Here is a brief outline of the topics covered.

  • linear regression, 1 variable
  • linear regression, multiple variables
  • logistic regression
  • neural networks
  • design of machine learning systems
  • support vector machines
  • clustering
  • dimensionality reduction
  • anomaly detection

Along the way we had a very brief review of some ideas from linear algebra, some tutorials on the Octave language, and many valuable protips (practical advice from a seasoned machine learning practitioner).

A typical (supervised) machine learning problem represents its data as points in a high dimensional space. The task of identifying the points with some property P is cast as the problem of finding a surface (a plane, for instance) that separates the points with property P from those without. Typically there is no such surface, so the problem is to constuct an appropriate error cost function, and then find a surface that minimizes that cost. Minimization is typically handled through some flavor of gradient descent.

Professor Ng’s approach was very pragmatic. In the time available he could not begin to teach the mathematical methods of optimization, particularly in a class where neither calculus nor linear algebra was a prerequisite. Instead he presented plausible appeals to geometric intuition, and urged us to trust that appropriate Octave librabaries could be used to perform the minimizations.

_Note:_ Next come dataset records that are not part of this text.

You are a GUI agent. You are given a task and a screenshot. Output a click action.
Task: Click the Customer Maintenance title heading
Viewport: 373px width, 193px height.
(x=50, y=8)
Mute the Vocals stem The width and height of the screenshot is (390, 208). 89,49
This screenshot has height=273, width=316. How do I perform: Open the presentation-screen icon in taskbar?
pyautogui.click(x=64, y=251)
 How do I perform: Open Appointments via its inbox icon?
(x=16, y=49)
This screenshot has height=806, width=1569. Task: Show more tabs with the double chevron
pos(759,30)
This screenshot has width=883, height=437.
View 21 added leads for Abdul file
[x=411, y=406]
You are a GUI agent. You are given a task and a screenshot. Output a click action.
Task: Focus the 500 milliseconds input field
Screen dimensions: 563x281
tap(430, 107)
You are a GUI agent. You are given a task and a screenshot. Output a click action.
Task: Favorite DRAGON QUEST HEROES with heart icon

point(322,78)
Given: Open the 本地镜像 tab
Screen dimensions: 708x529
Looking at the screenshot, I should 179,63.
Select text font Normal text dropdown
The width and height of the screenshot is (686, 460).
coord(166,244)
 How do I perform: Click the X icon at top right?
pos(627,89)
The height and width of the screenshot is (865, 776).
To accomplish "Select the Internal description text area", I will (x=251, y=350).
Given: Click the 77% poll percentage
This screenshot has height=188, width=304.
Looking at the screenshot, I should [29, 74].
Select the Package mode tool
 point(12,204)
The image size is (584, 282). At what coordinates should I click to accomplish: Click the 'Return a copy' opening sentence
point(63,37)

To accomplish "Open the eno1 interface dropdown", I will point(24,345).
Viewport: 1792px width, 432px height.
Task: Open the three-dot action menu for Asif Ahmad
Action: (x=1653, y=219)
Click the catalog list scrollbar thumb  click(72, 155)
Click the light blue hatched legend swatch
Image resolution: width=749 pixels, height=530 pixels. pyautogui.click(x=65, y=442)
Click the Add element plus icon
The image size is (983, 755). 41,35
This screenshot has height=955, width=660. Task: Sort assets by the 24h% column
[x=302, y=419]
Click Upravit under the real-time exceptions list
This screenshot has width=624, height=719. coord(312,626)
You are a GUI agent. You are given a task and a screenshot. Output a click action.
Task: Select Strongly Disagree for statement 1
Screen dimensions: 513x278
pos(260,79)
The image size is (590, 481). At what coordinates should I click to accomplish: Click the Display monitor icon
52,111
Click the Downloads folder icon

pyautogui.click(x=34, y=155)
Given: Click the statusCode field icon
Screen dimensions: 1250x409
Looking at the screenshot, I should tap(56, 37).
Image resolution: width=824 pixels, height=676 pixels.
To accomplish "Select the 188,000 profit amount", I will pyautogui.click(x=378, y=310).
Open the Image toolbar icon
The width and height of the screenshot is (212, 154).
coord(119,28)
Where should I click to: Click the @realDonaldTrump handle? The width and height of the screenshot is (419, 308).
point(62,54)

He put practice ahead of theory, which I believe is the correct pedagogical approach.

The heart of the course was a collection of extremely well thought out programming problems. Professor Ng and his staff prepared problem sets, presented as detailed pdf instructions along with enough Octave scaffolding so that the student programmer only had to consider the essential core of the task at hand. The grunt work was already taken care of. The problems were graded by a well tuned automated system. You submit answers to it, it lets you know whether your responses were correct.

My overall assesment? The class was outstanding. Professor Ng’s reputation is well deserved. My thanks and congratulation to him and to everyone involved. A formidable amount of IT support was required to construct the course, the forums, the video production, and the automated grading. A lot of people did good work there, they deserve recognition.

If you are interested in machine learning, the course is offered again starting Oct 14th. If you decide to go for it, here is a bit of advice.

First, brush up on your linear algebra. Nothing fancy is required, just matrix multiplication. I was amazed at the clarity that framing neural networks in terms of matrices produced. What had been a tangle of nested loops and multiple indices became much simpler. Simpler to work with, and simpler to understand.

Second, and this applies especially to programmers, take the time to learn the rudiments of Octave. Time invested up front on learning Octave, especially its methods for constructing and manipulating arrays, will be repaid in time saved during the assigments. Here’s how Doug Crockford puts it in “JavaScript: the Good Parts”

Most people … don’t even bother to learn JavaScript first, and then they are surprised when JavaScript turns out to have significant differences from SOME OTHER LANGUAGE they would rather be using, and that those differences matter.

Don’t be that guy.